1. Jan 15, 2008

### wowolala

Commandino’s Theorem states that

The four medians of a tetrahedron
concur in a point that divides each of
them in the ratio 1:3, the longer
segment being on the side of the vertex
of the tetrahedron.

thx so much

2. Jan 17, 2008

### rbzima

Why not just prove it yourself. If you know anything about dihedral angles, or even general geometry, this should be a piece of cake.

3. Jan 17, 2008

### mathwonk

i think i would use vector algebra.

4. Jan 17, 2008

### mathwonk

heres another point of view. since linear transformations take medians to medians, and all tetrahedra are equivalent by linear transformations it suffices to prove it for a regular tetrahedron.

but since the medians of the base triangle meet at a point, and the three medians originating from the base arise by lifting one end of those medians the same distance, it follows at least that those three medians meet in a point directly above the center of the base. hence dropping a median from the top vertex passes through this same point.

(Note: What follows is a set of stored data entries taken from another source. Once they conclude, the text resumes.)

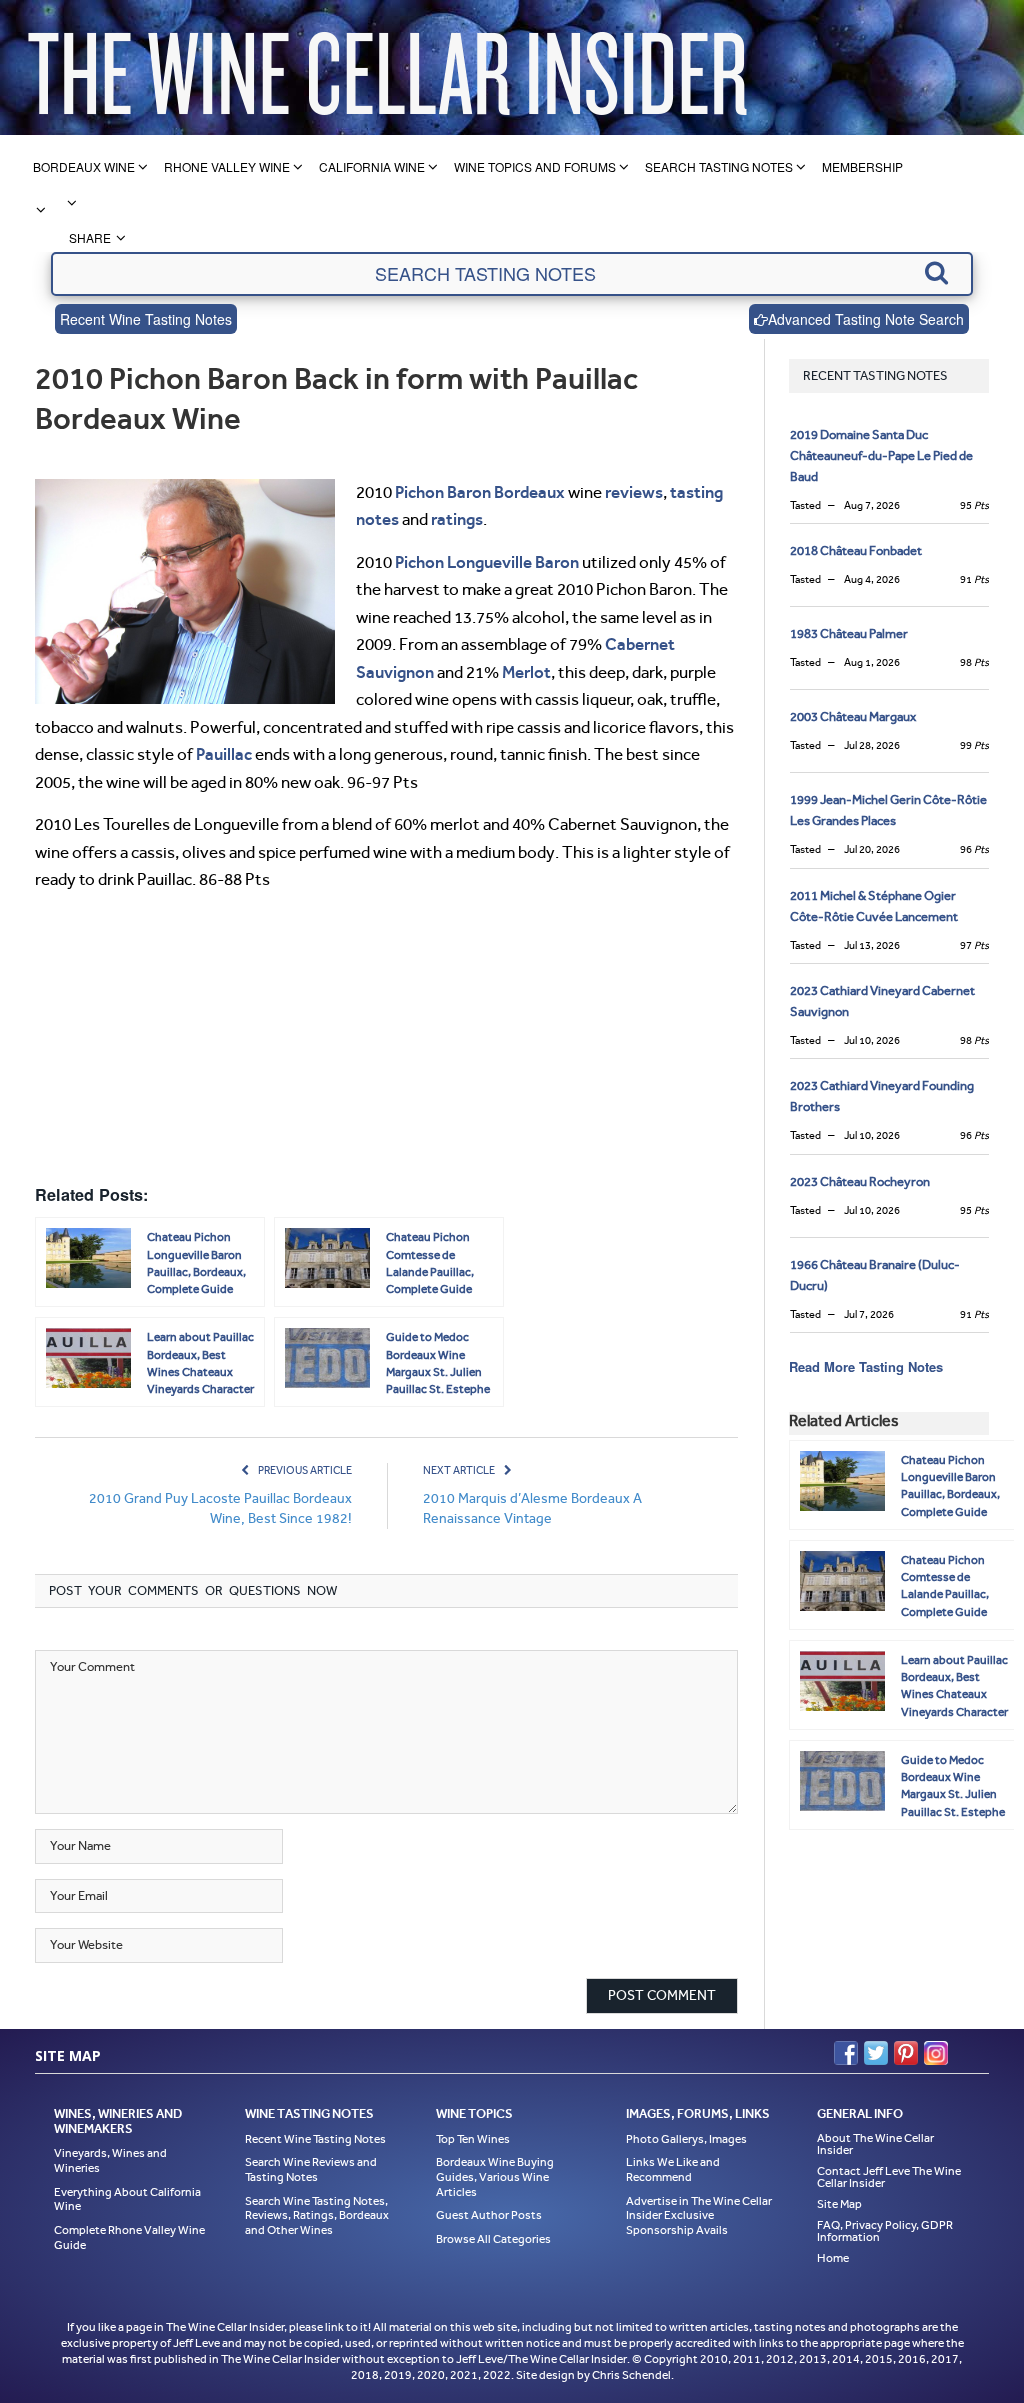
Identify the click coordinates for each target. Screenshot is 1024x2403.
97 (974, 945)
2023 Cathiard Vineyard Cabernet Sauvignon (882, 1001)
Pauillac (224, 754)
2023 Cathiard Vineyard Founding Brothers (882, 1096)
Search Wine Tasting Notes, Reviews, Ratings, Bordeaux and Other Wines (317, 2215)
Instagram (936, 2053)
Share (90, 237)
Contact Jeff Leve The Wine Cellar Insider (889, 2177)
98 (974, 662)
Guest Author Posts (489, 2215)
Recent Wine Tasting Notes (146, 319)
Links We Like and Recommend (673, 2169)
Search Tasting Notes (719, 166)
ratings (457, 519)
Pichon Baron (443, 492)
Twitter (876, 2053)
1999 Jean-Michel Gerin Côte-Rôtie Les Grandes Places (888, 810)
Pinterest (906, 2053)
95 (974, 505)
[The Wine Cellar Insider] (387, 67)
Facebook (846, 2053)
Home (833, 2258)
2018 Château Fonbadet (856, 550)
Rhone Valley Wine (227, 166)
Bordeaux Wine (84, 166)
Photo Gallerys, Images (686, 2139)
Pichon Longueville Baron (487, 562)
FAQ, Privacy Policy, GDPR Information (885, 2231)
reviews (634, 492)
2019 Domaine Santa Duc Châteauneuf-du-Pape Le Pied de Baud (881, 455)
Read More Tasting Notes (866, 1366)
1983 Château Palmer (849, 633)
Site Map (839, 2204)
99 (974, 745)
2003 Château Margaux (853, 716)
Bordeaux (529, 492)
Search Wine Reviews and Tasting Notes (311, 2169)
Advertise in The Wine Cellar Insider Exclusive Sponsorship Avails (699, 2215)
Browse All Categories (493, 2239)
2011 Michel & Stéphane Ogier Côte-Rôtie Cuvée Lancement (874, 906)
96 (974, 849)
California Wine (372, 166)
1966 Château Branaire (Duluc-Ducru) (875, 1275)
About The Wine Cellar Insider (875, 2144)
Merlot (526, 672)
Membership (862, 166)
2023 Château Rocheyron (860, 1181)
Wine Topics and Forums (535, 166)
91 (974, 579)
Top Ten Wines (473, 2139)
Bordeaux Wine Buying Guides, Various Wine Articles (495, 2176)
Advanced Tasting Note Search (866, 319)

it remains to see where the point is.

5. Jan 18, 2008

### dodo

Question: What condition should a linear transformation hold, in order to preserve ratios of distances? And does that condition will apply to a transformation which is custom-made to map a regular tetrahedron to a non-regular one (a "nice" transformation, since it won't scramble the vertices or something)?

At the bottom, degenerate case, I can imagine a transformation that always sets the Z coordinate to 0, mapping the regular tetrahedron to the X-Y plane and showing a perspective view of it. Obviously distance ratios are not preserved. Thus there must be a condition that a "nice" transformation satisfies.